§ Exercise:
In two sentences, summarize the article on conservation innovations below.

Two Degrees

Beehives, Lionfish & Old Mobile Phones. Three incredible innovations that are changing conservation for the better.

Beehives, Lionfish & Old Mobile Phones. Three incredible innovations that are changing conservation for the better.

Conservation is important but can sometimes be a bit, well…boring.

Poaching legislation, environmental regulation, political lobbying, green belts, planting trees, using less water, beach clean-ups… We know what these are and why they are critically important however they can often be seen as lacking creativity and engagement; they are probably not the topic of conversation around your dinner table!

But, the good news is that there are a number of companies that are changing our approach to conservation. And… they are seriously interesting.

1) Beehives & elephants

A company called Elephants & Bees has created a fence that diverts elephants from raiding the crops of small scale farmers. A cheap fence is erected which shakes strategically placed beehives when elephants trigger it. The bees respond by stinging the elephants who don’t forget the experience. Around 80% of the time the fence successfully protects the farmers’ crops and dramatically reduces human-elephant conflict. It also provides an additional source of income for farmers (honey) and supports struggling bee colonies (which are critical for pollination).

§ Data:
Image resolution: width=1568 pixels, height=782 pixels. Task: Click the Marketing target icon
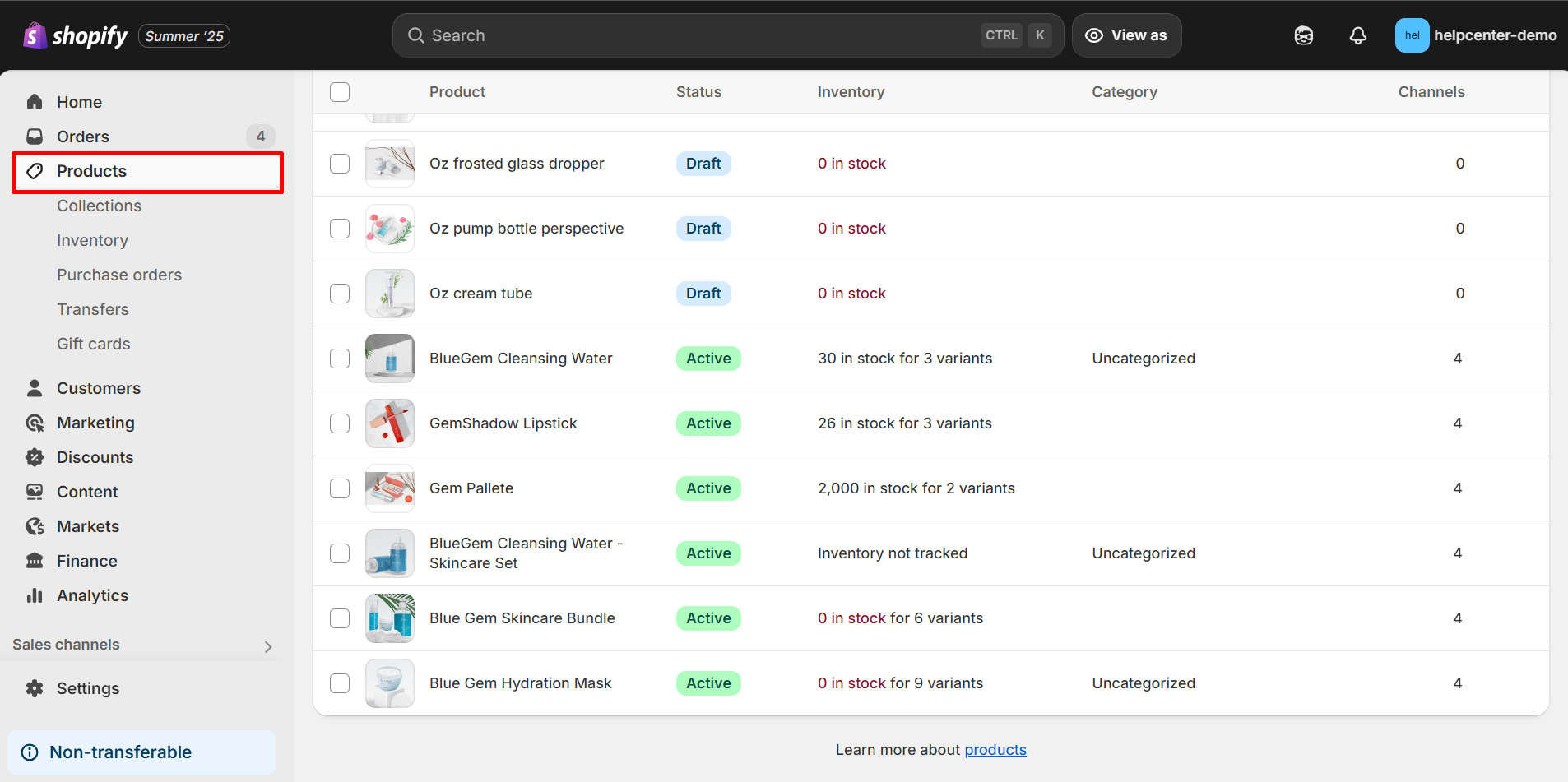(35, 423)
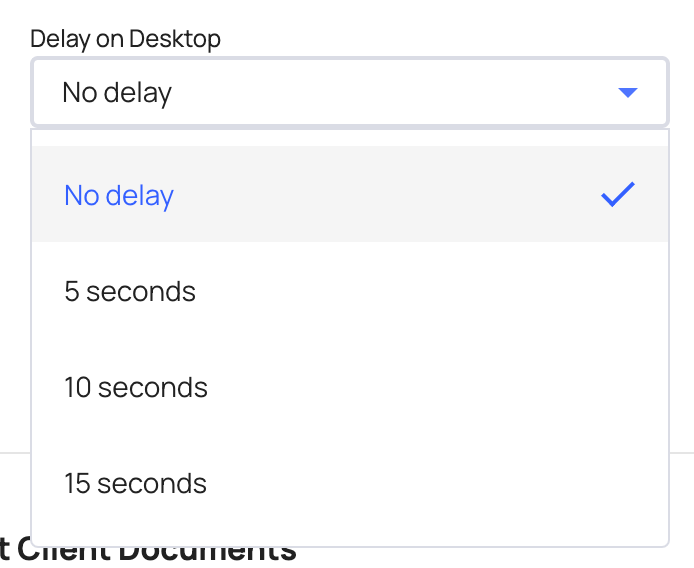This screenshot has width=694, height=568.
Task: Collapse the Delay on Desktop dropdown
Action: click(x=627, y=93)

...

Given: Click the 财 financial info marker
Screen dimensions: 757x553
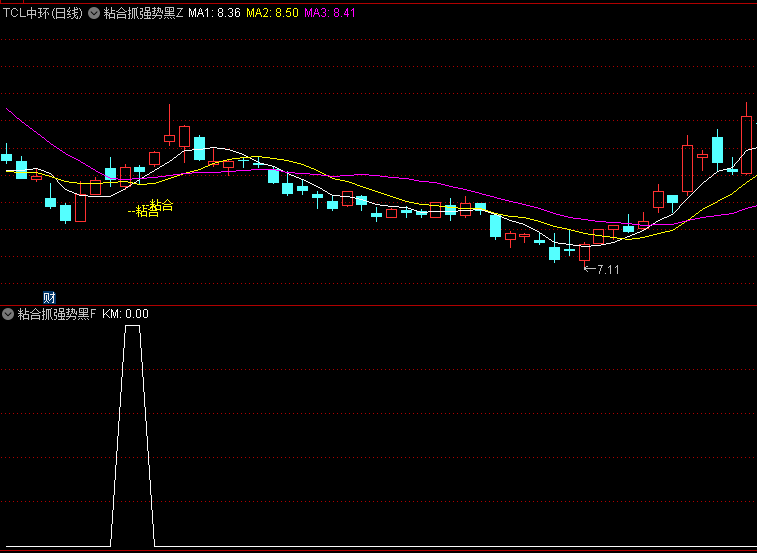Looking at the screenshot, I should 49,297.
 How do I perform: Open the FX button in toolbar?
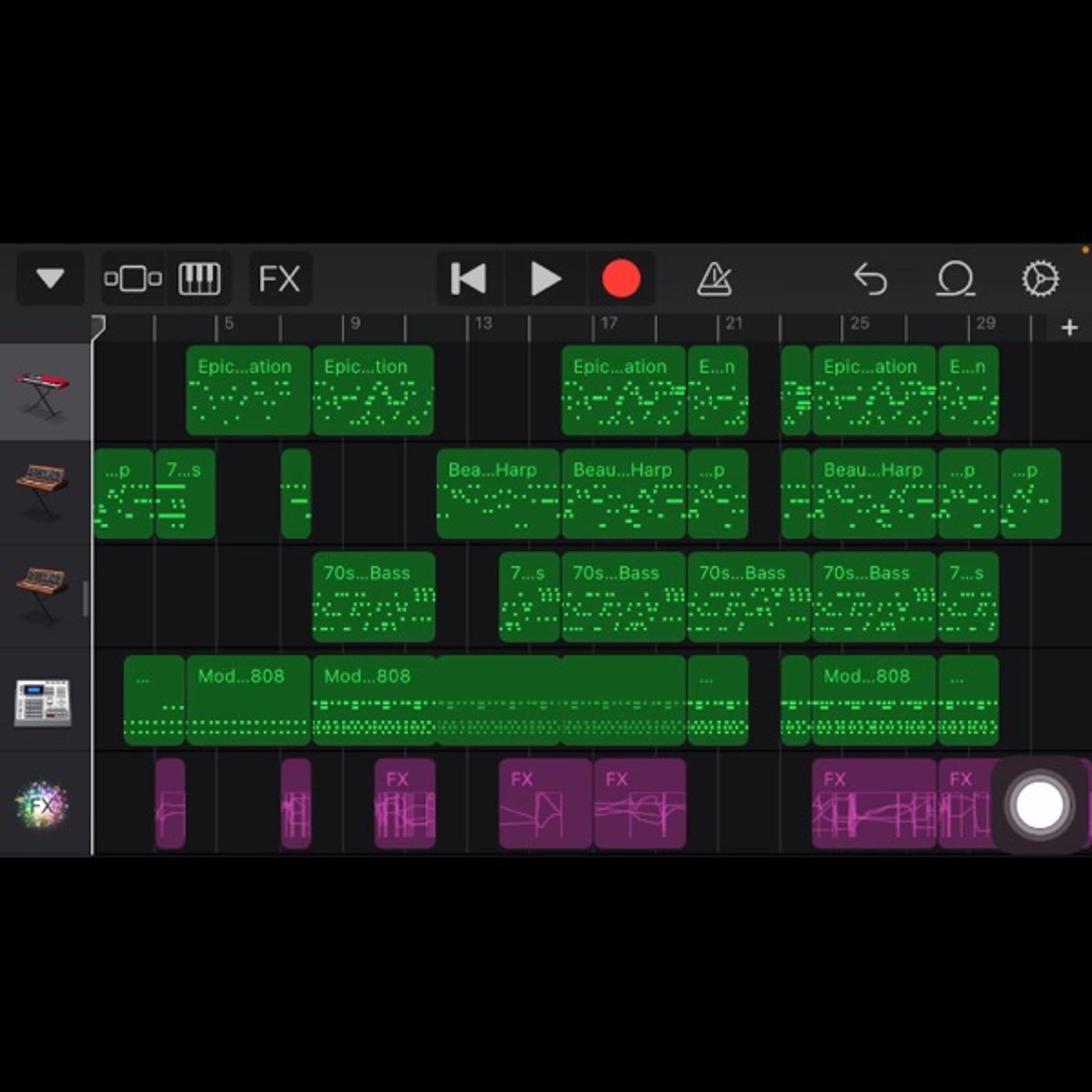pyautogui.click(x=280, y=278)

---

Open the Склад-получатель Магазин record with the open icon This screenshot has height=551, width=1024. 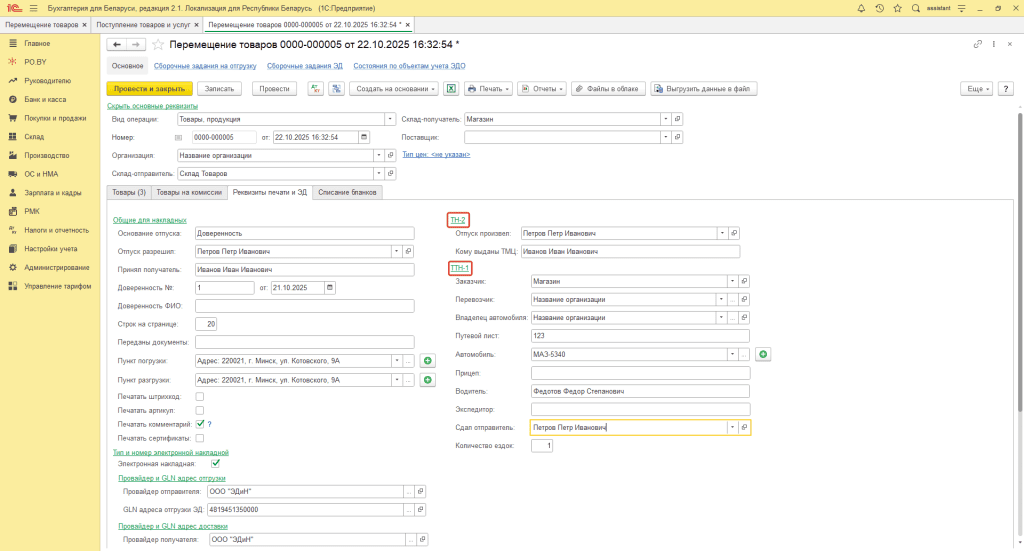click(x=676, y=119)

§ Response area:
Although conservation work is critically important, it is often seen as boring and lacking creativity, but a number of companies are changing that approach in seriously interesting ways. One of these, Elephants & Bees, uses a cheap fence that shakes beehives when elephants trigger it, so the bees sting the elephants, protecting farmers' crops around 80% of the time while also giving farmers honey to sell and supporting struggling bee colonies.